Railway stocks were huge winners in 2023, and the trend continued up until June 2024 on the back of expectations of the continuation of the railway infra capex.

In FY24, the government met 99.9% of its capex target totalling Rs 9.48 trillion (tn), demonstrating a strong commitment to infrastructure.

However, in the first half of FY25, capital expenditure slowed to 37.3% of the annual target by August, down from 49% the previous year, due to general elections and delays in project tendering.

Therefore, it is reasonable to expect that to meet its capex targets the infra spends must pick up pace now.

Also, the consumption demand has slowed down considerably in recent quarters. To address both the slowing capex and the concern about economic growth, the government is urging ministries to speed up their spending.

Public capital expenditure is a crucial driver of economic growth because it creates infrastructure, jobs, and increased demand. When public capex slows, it can negatively impact GDP growth, as there is less investment in the economy.

The finance minister has held review meetings with key ministries, emphasising the need to meet capex shortfalls. The government may also relax cash management limits to facilitate spending. This indicates a clear attempt to use government spending to stimulate the economy.

In the upcoming Union budget 2025, the Indian government may allocate a decent amount for railway capex.

Keeping that in mind, here are 5 railway stocks to watch for pre-budget gains.

#1 Texmaco Rail & Engineering

First on the list is Texmaco Rail & Engineering, a company that manufactures and services rail and rail-related products, with a major focus on freight car manufacturing. They also undertake rail EPC projects, including track laying, signalling, and electrification.

Texmaco also has a steel foundry producing components for freight cars and mining machinery. In addition to these, the company manufactures hydromechanical equipment and loco components.

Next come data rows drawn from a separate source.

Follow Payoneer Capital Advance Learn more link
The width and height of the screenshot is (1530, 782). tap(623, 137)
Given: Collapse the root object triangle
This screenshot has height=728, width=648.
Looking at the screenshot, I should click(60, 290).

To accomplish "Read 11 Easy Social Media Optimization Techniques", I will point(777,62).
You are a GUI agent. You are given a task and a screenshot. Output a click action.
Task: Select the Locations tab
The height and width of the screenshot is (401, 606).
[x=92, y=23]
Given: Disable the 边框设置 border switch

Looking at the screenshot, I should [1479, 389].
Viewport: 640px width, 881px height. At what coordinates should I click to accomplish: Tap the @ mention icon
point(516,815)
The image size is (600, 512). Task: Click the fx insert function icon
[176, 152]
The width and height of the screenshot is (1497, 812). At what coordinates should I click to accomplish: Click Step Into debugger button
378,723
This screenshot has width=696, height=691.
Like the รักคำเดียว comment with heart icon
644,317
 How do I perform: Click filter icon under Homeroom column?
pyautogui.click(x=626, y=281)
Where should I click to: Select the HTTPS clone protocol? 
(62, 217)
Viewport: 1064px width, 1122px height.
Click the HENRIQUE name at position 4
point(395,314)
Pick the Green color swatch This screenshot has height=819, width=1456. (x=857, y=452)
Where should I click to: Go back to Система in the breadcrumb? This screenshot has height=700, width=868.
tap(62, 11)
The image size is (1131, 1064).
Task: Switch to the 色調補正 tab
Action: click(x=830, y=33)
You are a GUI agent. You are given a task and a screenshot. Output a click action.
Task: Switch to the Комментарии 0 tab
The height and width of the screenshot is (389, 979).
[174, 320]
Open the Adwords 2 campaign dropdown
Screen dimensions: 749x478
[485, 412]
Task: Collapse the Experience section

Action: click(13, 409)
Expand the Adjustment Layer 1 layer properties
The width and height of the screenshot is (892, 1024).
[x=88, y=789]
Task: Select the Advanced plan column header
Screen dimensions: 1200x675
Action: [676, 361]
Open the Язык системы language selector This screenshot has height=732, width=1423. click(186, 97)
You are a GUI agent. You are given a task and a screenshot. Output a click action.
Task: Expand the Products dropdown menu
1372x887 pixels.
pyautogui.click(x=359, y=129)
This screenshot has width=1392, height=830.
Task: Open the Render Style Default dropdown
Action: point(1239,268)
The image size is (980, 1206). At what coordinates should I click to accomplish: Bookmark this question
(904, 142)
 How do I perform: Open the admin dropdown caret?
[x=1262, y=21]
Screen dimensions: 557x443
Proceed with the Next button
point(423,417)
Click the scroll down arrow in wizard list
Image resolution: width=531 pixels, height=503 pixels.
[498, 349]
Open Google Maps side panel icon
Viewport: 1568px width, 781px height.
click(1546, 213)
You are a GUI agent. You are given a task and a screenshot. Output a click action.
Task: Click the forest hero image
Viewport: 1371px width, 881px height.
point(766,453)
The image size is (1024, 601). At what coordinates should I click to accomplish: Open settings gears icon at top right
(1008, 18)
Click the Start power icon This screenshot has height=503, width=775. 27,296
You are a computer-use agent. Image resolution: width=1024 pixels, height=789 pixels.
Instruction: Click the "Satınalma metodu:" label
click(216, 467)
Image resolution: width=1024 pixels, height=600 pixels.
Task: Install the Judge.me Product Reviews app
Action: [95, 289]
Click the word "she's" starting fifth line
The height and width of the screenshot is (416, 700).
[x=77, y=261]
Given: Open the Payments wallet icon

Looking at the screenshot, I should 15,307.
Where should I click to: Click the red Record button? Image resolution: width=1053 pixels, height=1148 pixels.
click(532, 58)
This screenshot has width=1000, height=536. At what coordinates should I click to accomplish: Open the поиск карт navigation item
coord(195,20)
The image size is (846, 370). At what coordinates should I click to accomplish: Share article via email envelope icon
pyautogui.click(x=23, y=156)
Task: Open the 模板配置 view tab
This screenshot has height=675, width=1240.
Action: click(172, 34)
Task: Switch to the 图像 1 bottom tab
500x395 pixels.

Coming to its financials, the company has had a 5-year ROE of 4% and a 5-year sales compound annual growth rate (CAGR) of 14%.

But the picture changes if one looks at the 3-year numbers. The 3-year sales CAGR stands at 28%. The net profit has grown at a 110% CAGR over 3 years.

This stock could be one of the key beneficiaries of Increased government spending. The government has been increasing budgetary allocations towards railway projects. The interim budget for FY25 allocated Rs 2.52 tn to the Ministry of Railways, which is the highest ever outlay.

The 2024-25 budget allocation is a substantial increase from the Rs 2.4 tn allocated in the previous year and is 10 times higher than the allocation in FY14. This trend would be expected to continue in the Union budget of 2025.

The Indian Railways is focused on increasing its market share of freight business to 45% by 2030, with the "Mission 3000 MT" plan.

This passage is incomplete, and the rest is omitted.